First use pre-increment.

This:

for(i = 0; i < n; i++) //initialise set1 to 0
{
    set1[1][i] = 0;
}

for(x = 0; x < n; x++) //put set1 in array
{
    scanf("%d", &num);
    set1[0][x] = num;
}

Can become:

for(i = 0; i < n; i++) 
{
    scanf("%d", &num);
    set1[1][i] = 0;
    set1[0][i] = num;
}

Answer 3

Amusingly enough I'm working right this moment on optimizing this exact kind of problem in a real production system and I needed to rest my brain so I clicked here.

As Gareth pointed out in his answer, your algorithm is just too inefficient to do this in time.

With the time limits you have and just two arrays there's a relatively simple algorithm that should be fast enough for you:

1. Sort both input arrays (with something better than what you have implemented in there, your sort is another reason why your code is too slow).
2. keep track of an index into each array you need to intersect, start indexes at 0.
3. compare the elements at their respective index. If equal, output one result and increment both indexes, if not equal, increment the index of the input array with the lower element.
4. continue until you reach the end of both arrays.

That is the simplest algorithm to do this and in your case it should be fast enough. But if it isn't, we can do always do better.

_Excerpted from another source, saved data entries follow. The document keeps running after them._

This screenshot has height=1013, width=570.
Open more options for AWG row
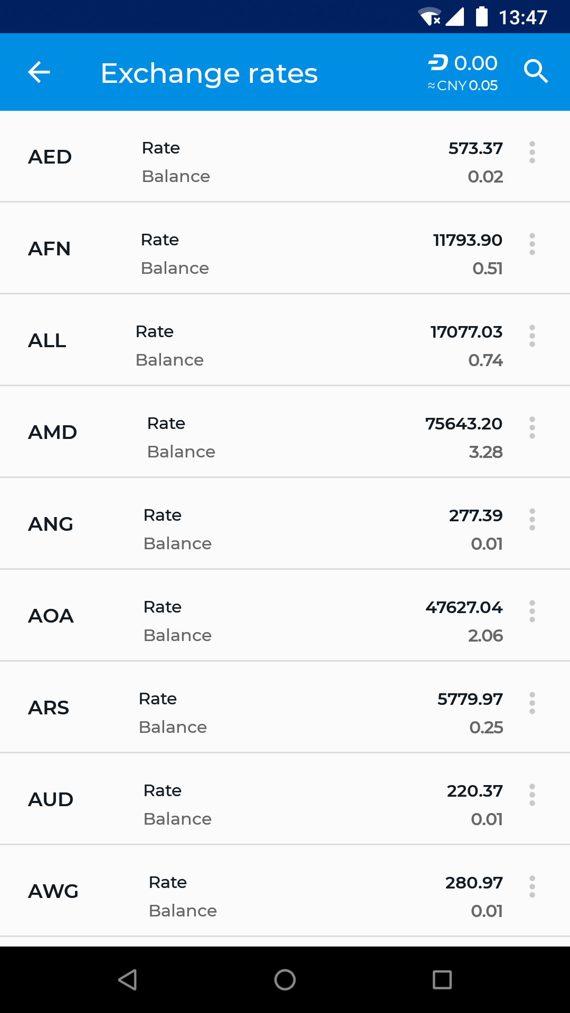pos(532,887)
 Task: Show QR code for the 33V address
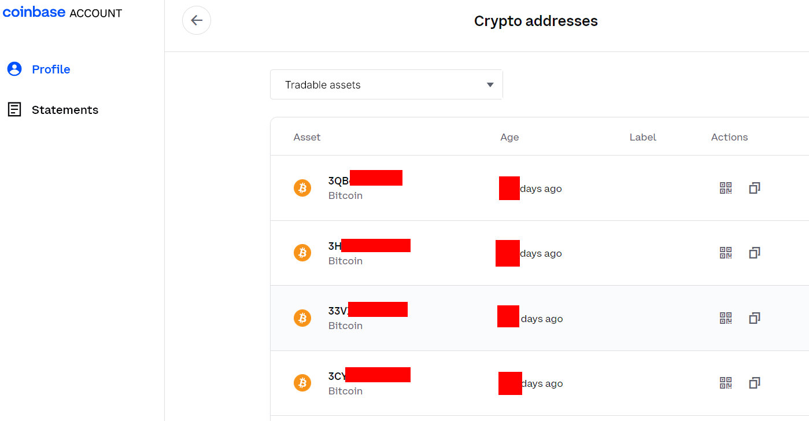tap(725, 317)
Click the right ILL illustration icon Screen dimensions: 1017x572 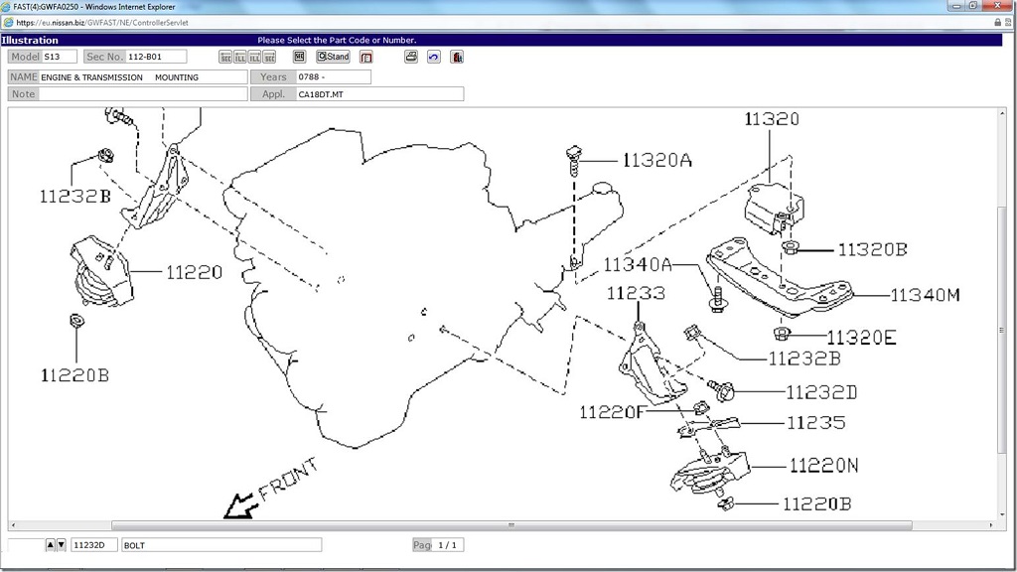[254, 58]
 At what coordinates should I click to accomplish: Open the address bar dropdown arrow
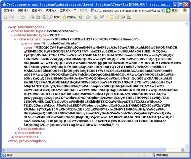pyautogui.click(x=162, y=11)
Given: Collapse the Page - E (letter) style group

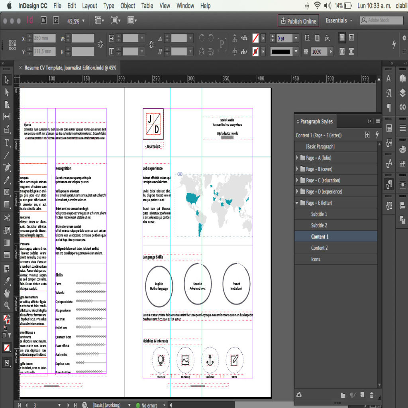Looking at the screenshot, I should coord(297,203).
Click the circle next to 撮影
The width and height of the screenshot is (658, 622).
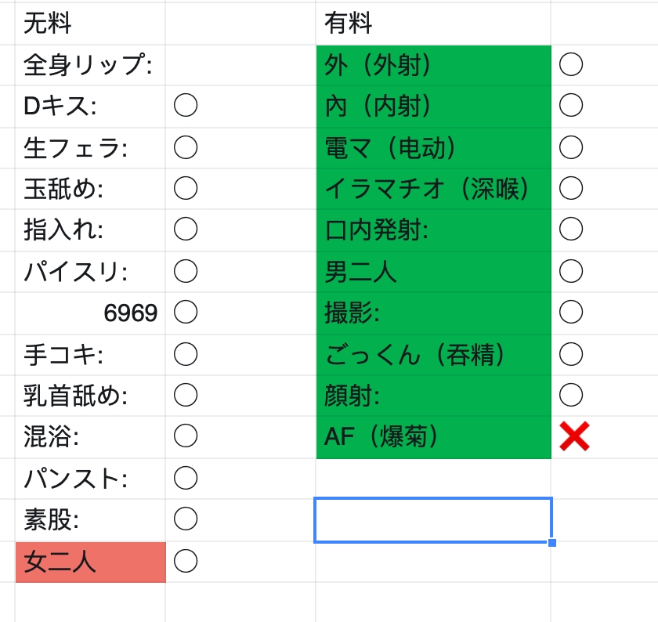pyautogui.click(x=571, y=312)
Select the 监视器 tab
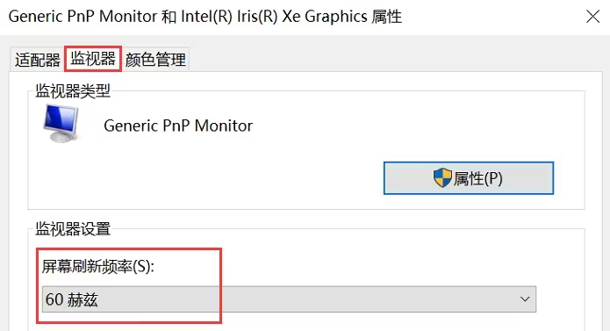The width and height of the screenshot is (610, 331). click(x=93, y=59)
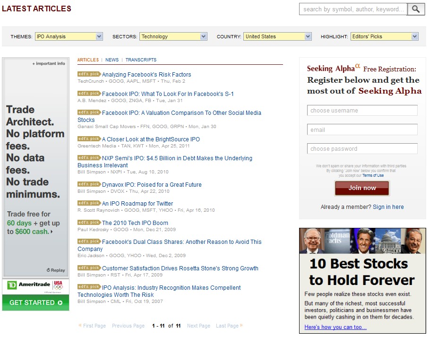429x337 pixels.
Task: Expand the Highlight dropdown with Editors' Picks
Action: coord(384,36)

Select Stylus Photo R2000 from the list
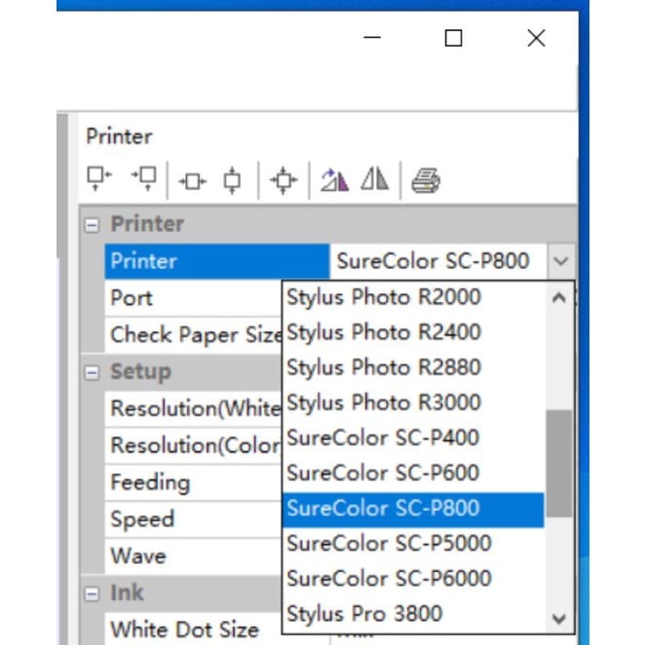point(384,296)
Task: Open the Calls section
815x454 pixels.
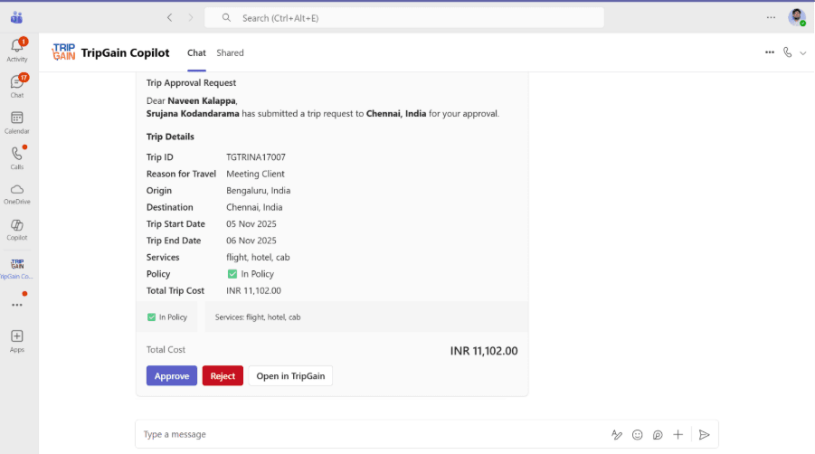Action: (17, 157)
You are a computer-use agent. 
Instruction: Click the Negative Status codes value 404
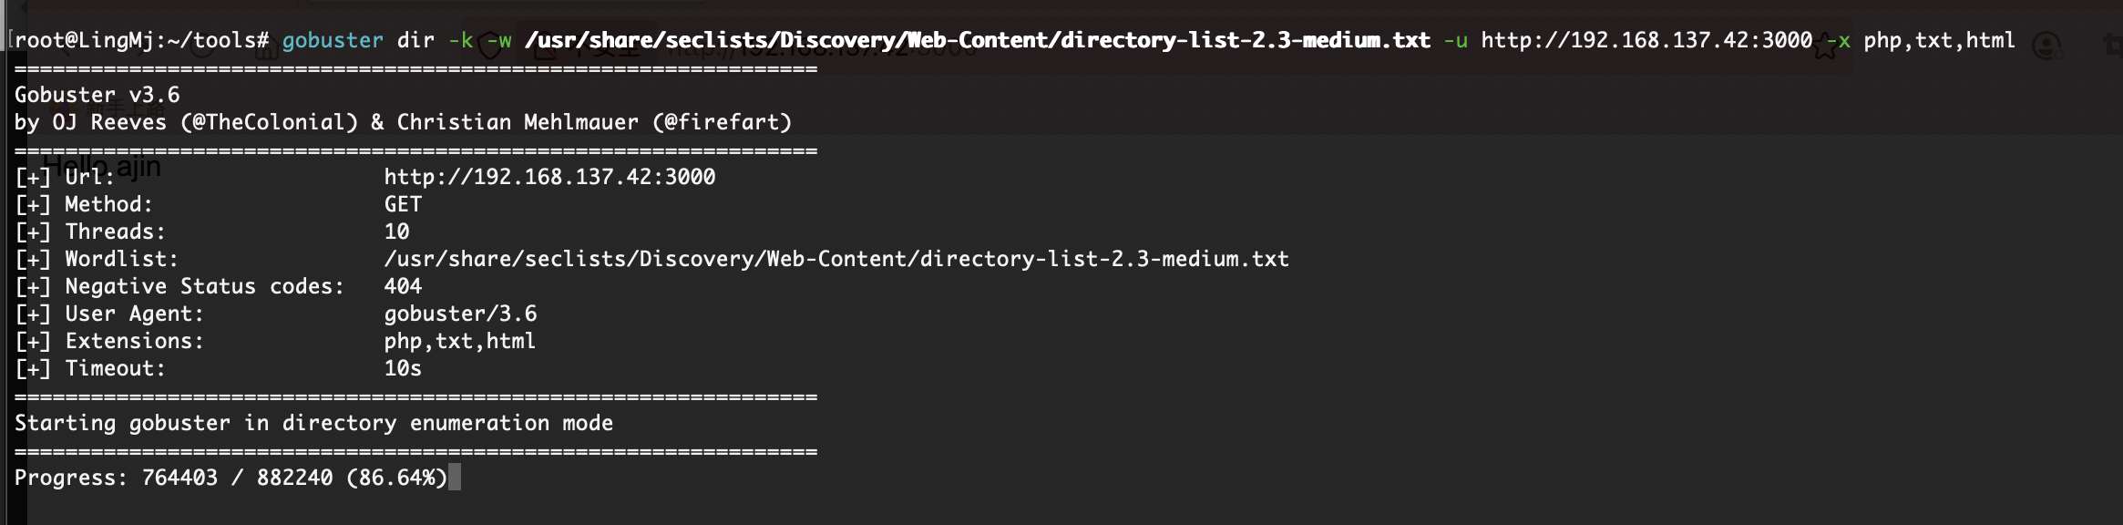(x=403, y=286)
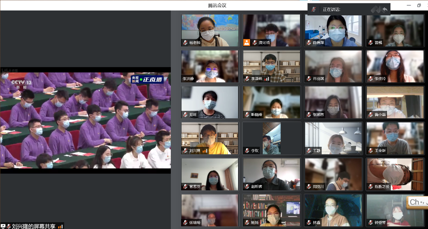Select the shared CCTV-13 broadcast screen
The height and width of the screenshot is (229, 428).
[x=85, y=120]
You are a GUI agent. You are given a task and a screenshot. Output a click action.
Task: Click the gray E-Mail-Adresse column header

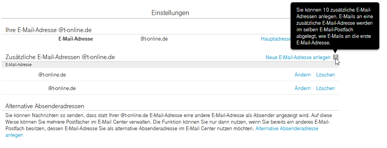(170, 65)
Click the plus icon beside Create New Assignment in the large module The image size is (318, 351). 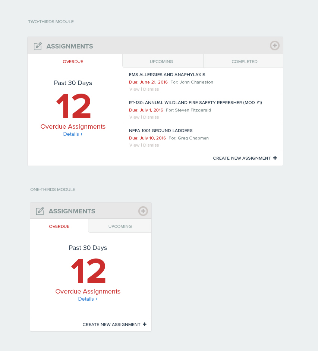click(275, 158)
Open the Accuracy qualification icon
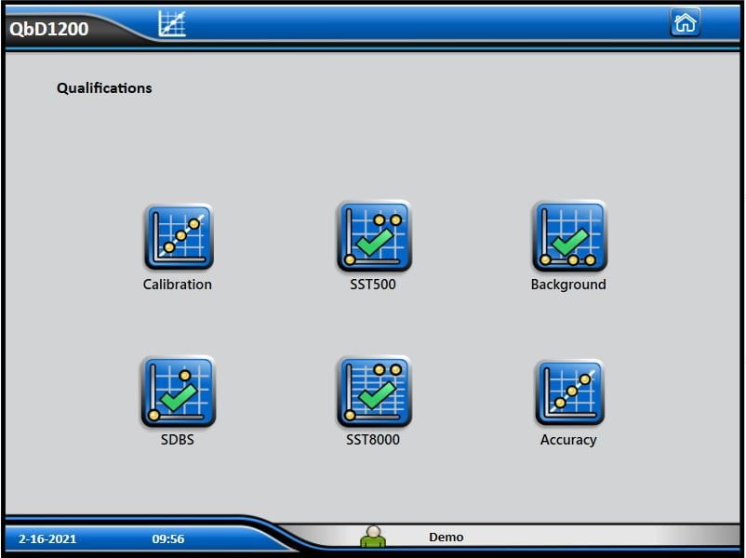This screenshot has height=558, width=746. click(568, 392)
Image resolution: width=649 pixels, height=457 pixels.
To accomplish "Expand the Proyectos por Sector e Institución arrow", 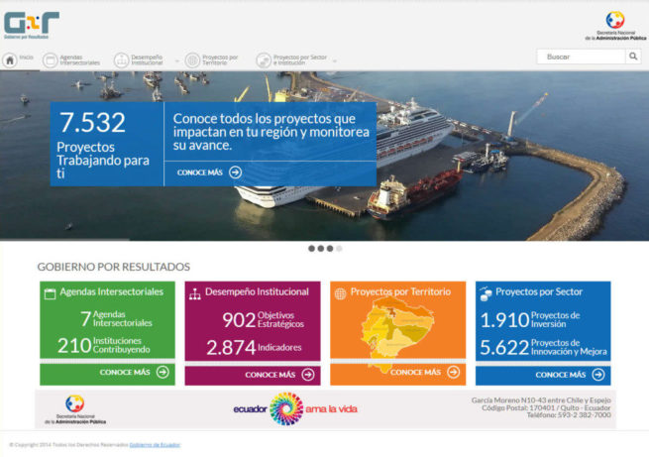I will click(335, 61).
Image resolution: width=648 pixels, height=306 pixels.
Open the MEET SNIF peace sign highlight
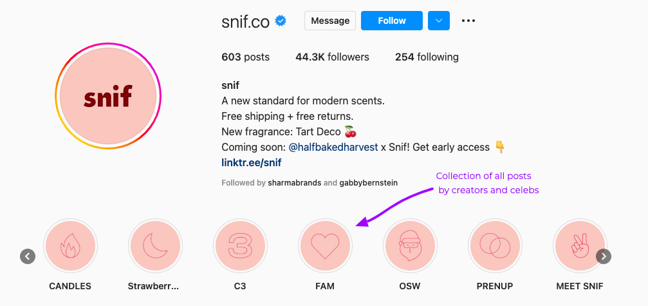[580, 245]
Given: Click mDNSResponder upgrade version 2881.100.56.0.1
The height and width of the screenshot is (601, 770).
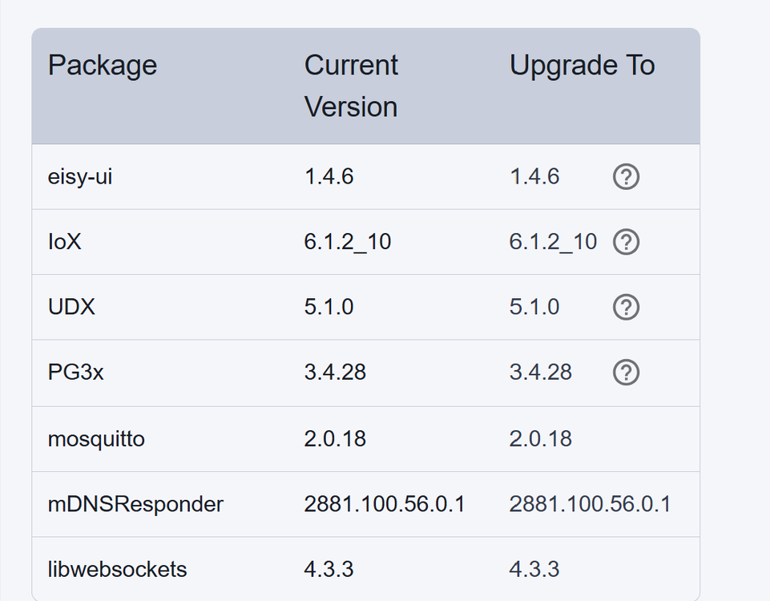Looking at the screenshot, I should [x=590, y=504].
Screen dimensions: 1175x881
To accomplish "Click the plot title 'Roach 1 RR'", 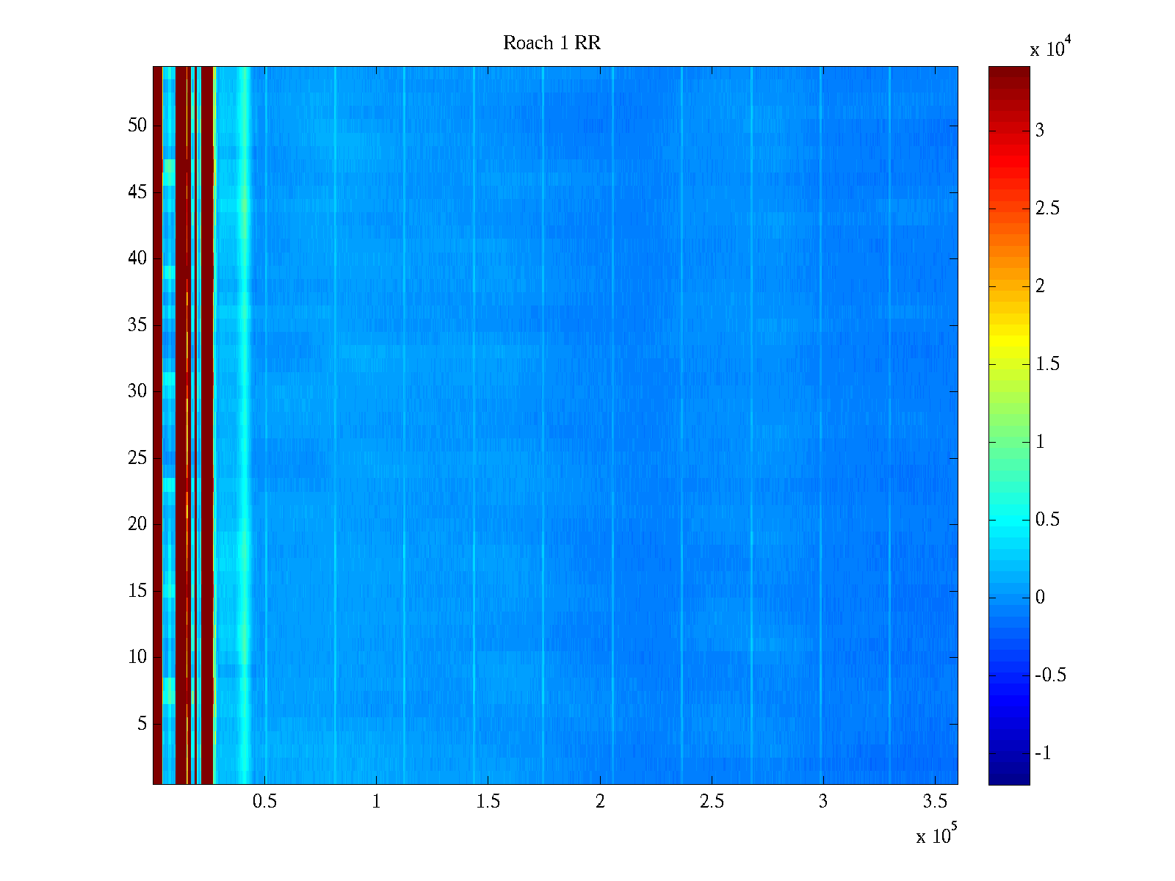I will pos(552,43).
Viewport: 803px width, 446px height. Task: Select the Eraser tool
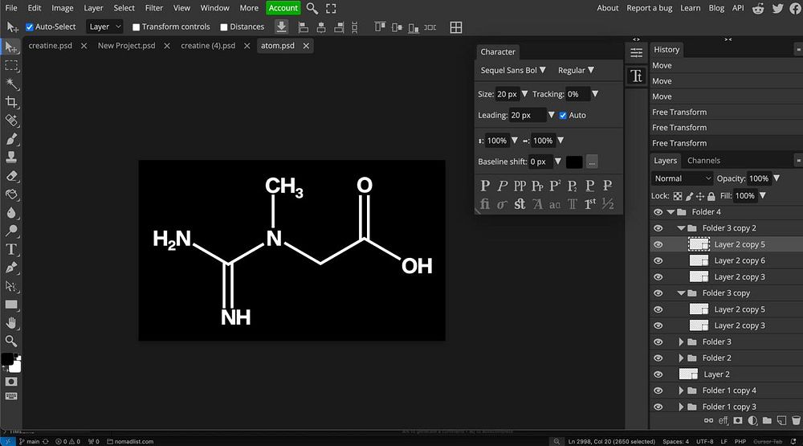coord(12,176)

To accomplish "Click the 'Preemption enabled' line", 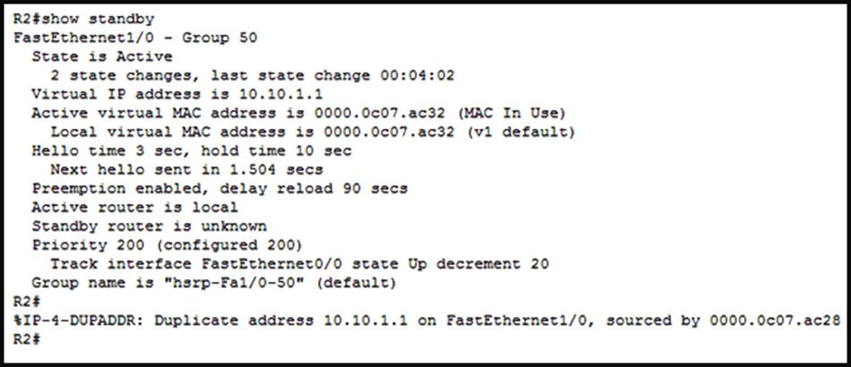I will pyautogui.click(x=219, y=188).
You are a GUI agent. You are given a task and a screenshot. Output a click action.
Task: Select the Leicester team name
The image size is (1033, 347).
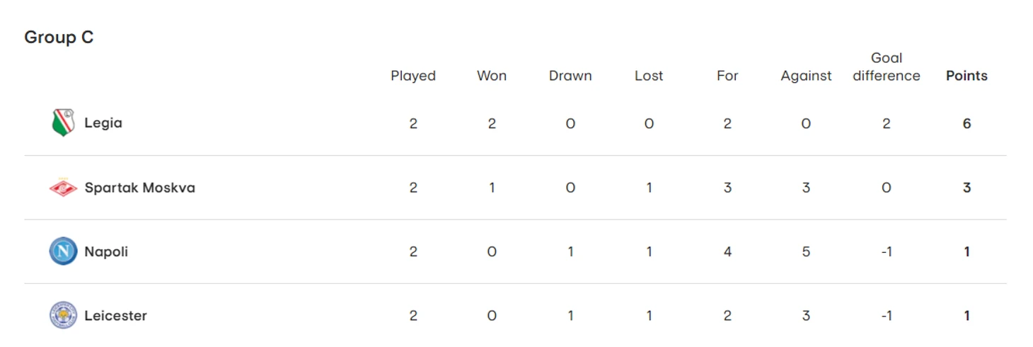[115, 315]
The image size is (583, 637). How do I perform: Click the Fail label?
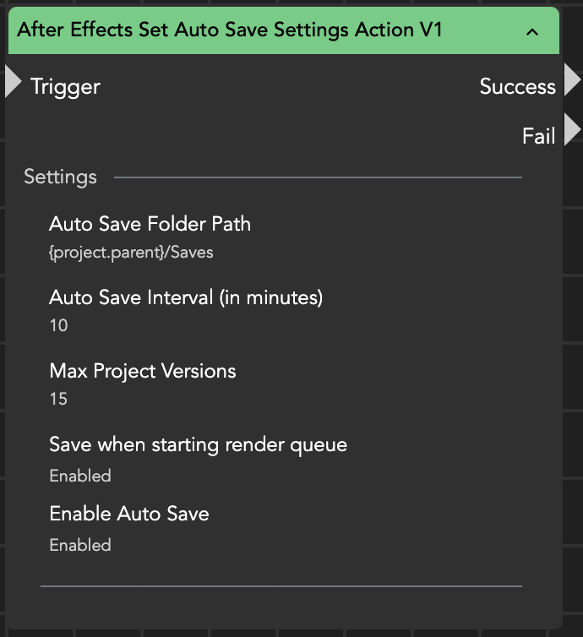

1. Sort both input arrays.
2. Keep track of an index into each array, start at 0.
3. Compare elements at their respective index. If equal output one result and increment both indexes. goto 3.
4. Since the elements were not equal, pick the greater of the two elements, binary search in the other array for an element greater than or equal to that element. Set the index of the lower array to the result of the binary search. goto 3.
5. Continue until you reach the end of both arrays (or the binary search returns no result).

Still not fast enough? For certain types of data where the numbers aren't too sparse and the input sets are big enough you can build bitmaps for each of the input sets and intersect them in one go with bitwise and.